Mathematica graphics

Fail! Perhaps working around this using the DistanceFunction option? The idea would be to provide directions using ans asymmetric adjacency matrix:

h = (AdjacencyMatrix[g] // Normal) /. 0 -> Infinity
(* {{∞, 1}, {∞, ∞}} *)

FindShortestTour[Range@Length@h, DistanceFunction -> (h[[#1, #2]] &)]

During evaluation of FindShortestTour::asymdi: The distance function must be symmetric. >>

(* {} *)

This clearly shows that FindShortestTour expects only undirected graphs.


Yes. Most of the commands for graphs should be expected to work on directed graphs.

Below is some example code.

Generate a graph:

cgr = ButterflyGraph[2]

Make a directed graph with weighted edges:

arules = Most[ArrayRules[AdjacencyMatrix[cgr]]];
arules[[All, 2]] = RandomReal[{0, 1}, Length[arules]];
    Floor[0.3*Length[arules]]], 2]] = 0;

wgrMat = SparseArray[
   Append[Select[arules, #[[2]] > 0 &], {_, _} -> \[Infinity]]];
wgr = WeightedAdjacencyGraph[wgrMat];

Find shortest path:

FindShortestPath[wgr, 1, 6]

(* Out[266]= {1, 8, 12, 11, 4, 5, 6} *)

Find different parameters of the graph:

Through[{GraphDiameter, GraphRadius, GraphCenter}[wgr]]
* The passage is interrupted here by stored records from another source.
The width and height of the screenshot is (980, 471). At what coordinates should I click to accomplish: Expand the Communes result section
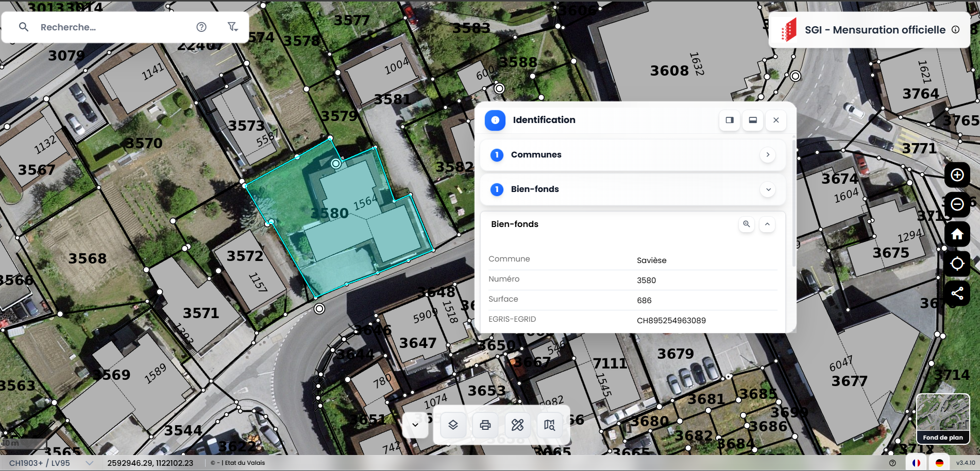(x=767, y=154)
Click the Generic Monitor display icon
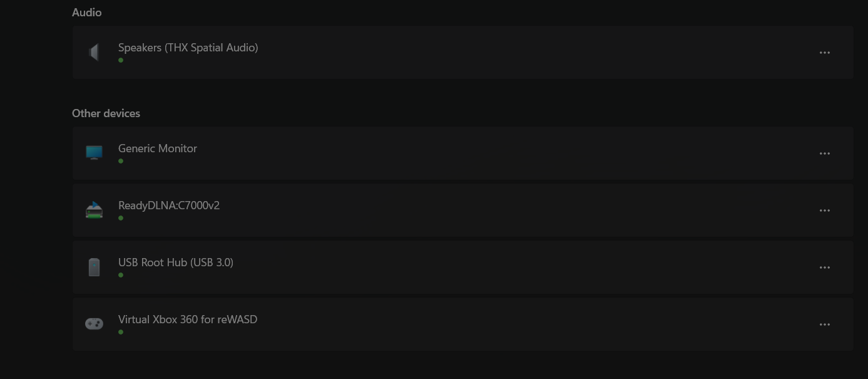 pyautogui.click(x=94, y=153)
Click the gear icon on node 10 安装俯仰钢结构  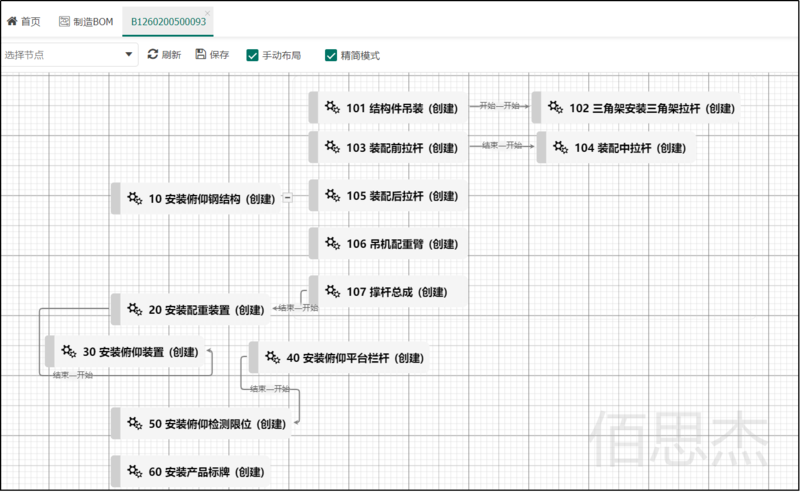135,198
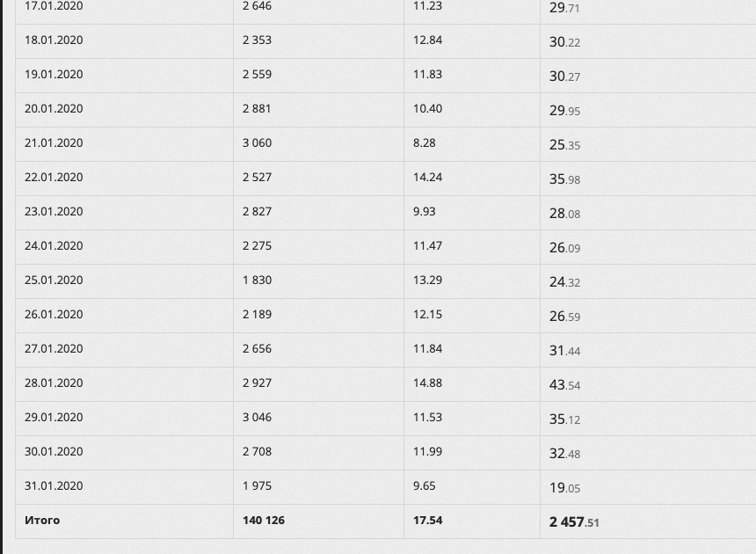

(* Out[267]= {3.55888, 1.81135, {11}} *)

Find distances between nodes:

GraphDistanceMatrix[wgr] // MatrixForm

The results above are for this graph:

enter image description here


For almost any graph-related function, check the documentation, and open the Details section. At the bottom you'll find something like:

EdgeBetweennessCentrality works with undirected graphs, directed graphs, weighted graphs, multigraphs, and mixed graphs.

So the answer is: you have to look this up individually for every function.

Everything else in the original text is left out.